• PROBLEM DETAILS
Gather, from the data below, each line in which the word "Task" occurs.

• AVAILABLE DATA

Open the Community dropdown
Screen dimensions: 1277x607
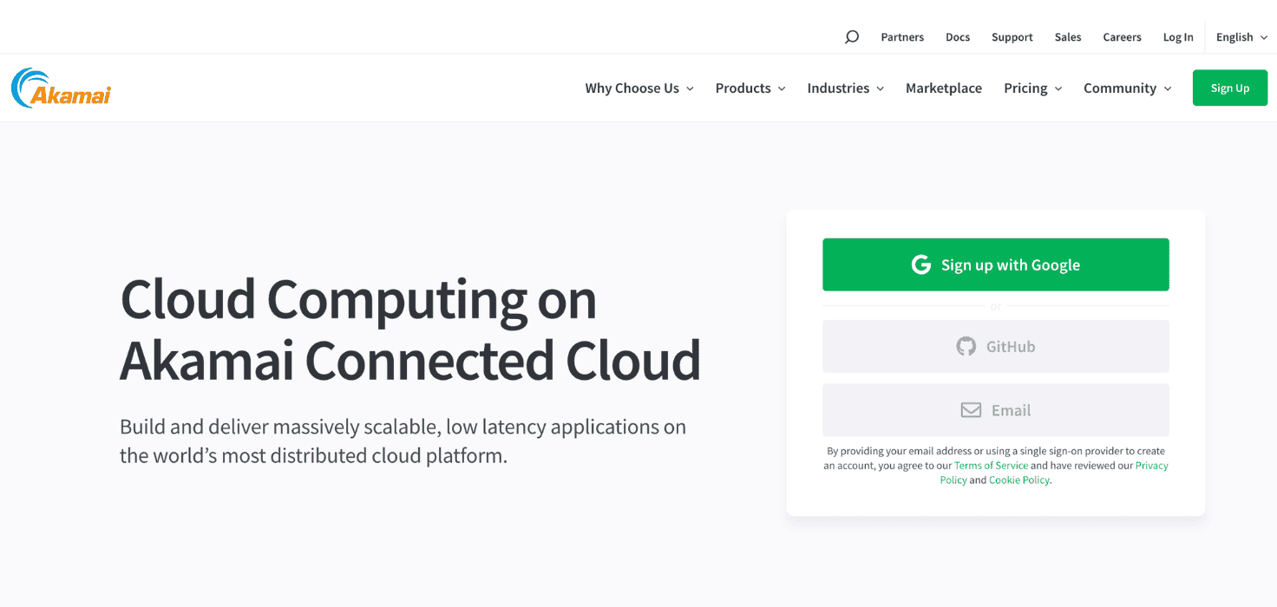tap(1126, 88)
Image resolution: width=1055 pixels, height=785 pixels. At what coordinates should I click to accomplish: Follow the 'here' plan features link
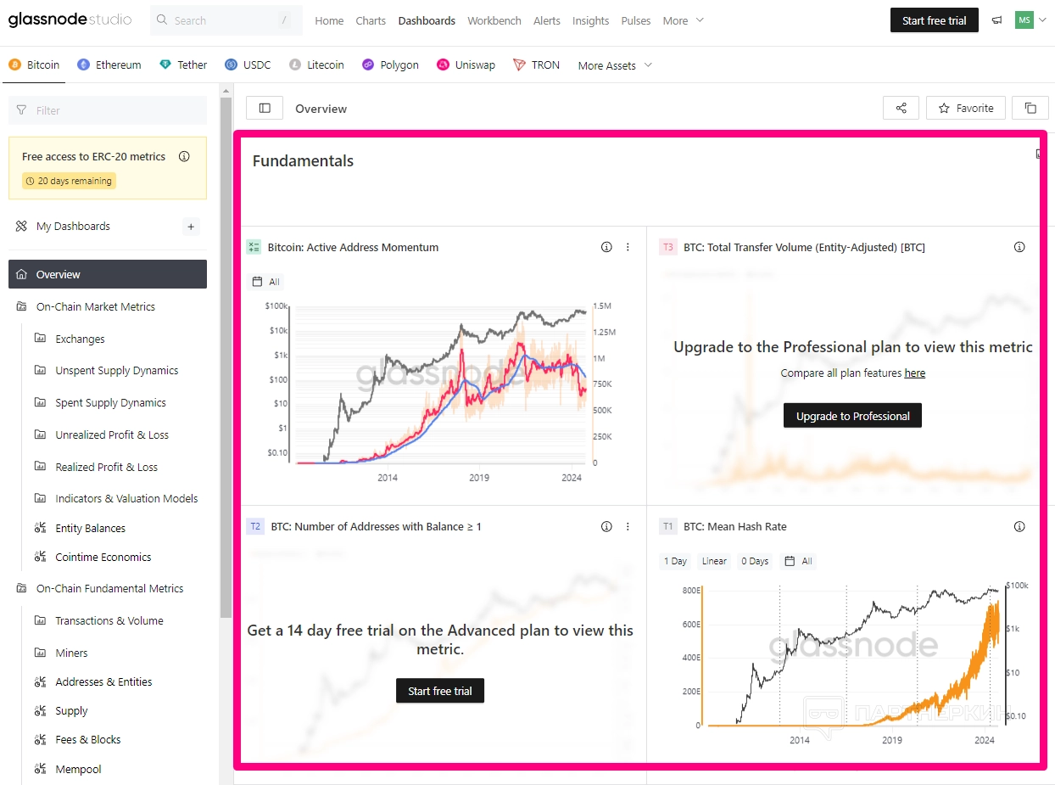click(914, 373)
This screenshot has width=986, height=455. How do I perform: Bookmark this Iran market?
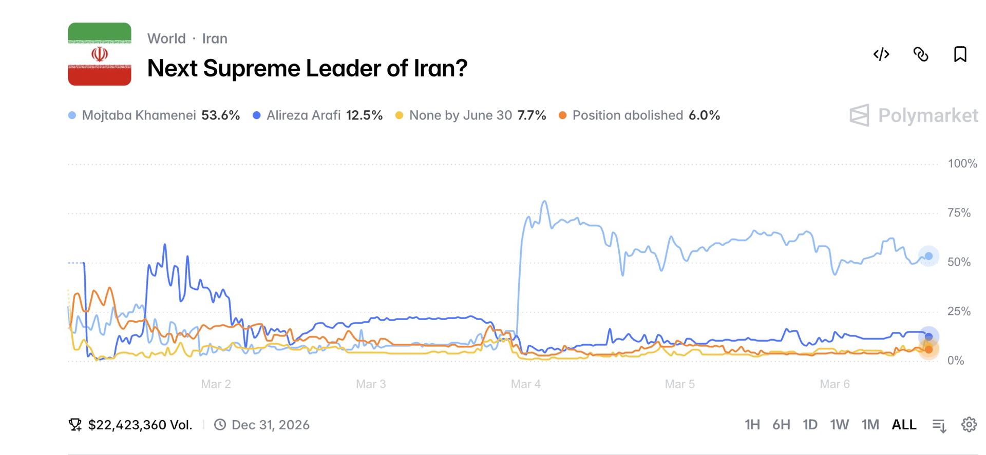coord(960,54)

--

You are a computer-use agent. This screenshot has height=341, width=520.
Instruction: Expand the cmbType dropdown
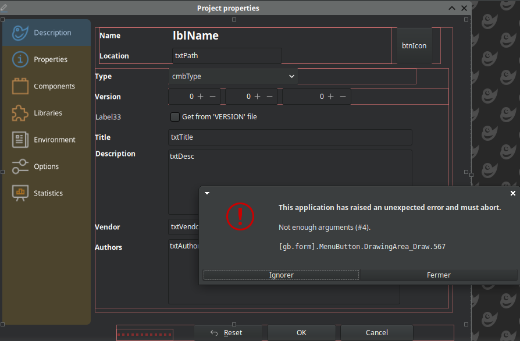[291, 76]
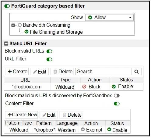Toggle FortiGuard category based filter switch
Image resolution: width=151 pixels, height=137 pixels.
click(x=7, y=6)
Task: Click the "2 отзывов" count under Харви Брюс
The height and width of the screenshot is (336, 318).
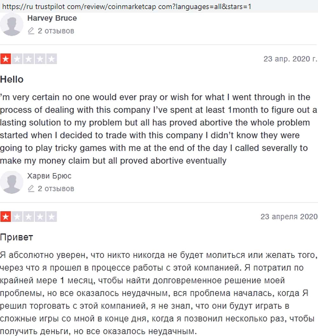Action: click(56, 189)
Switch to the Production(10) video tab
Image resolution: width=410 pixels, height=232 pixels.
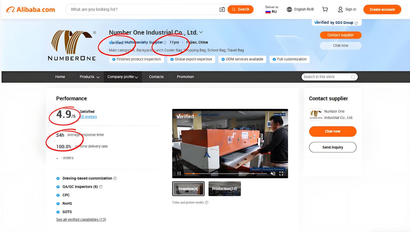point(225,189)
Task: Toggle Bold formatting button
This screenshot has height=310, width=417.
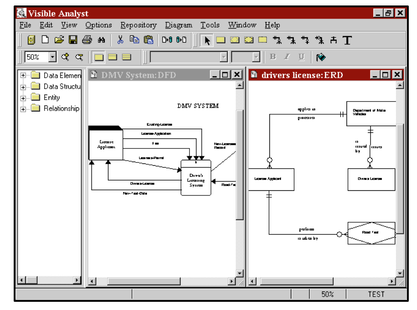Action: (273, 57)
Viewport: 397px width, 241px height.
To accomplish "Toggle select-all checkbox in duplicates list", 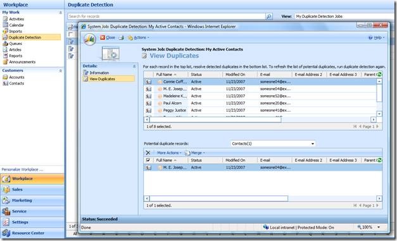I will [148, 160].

• REPLY
Task: Click the "2 отзывов" count under Харви Брюс
Task: Toggle Bold formatting button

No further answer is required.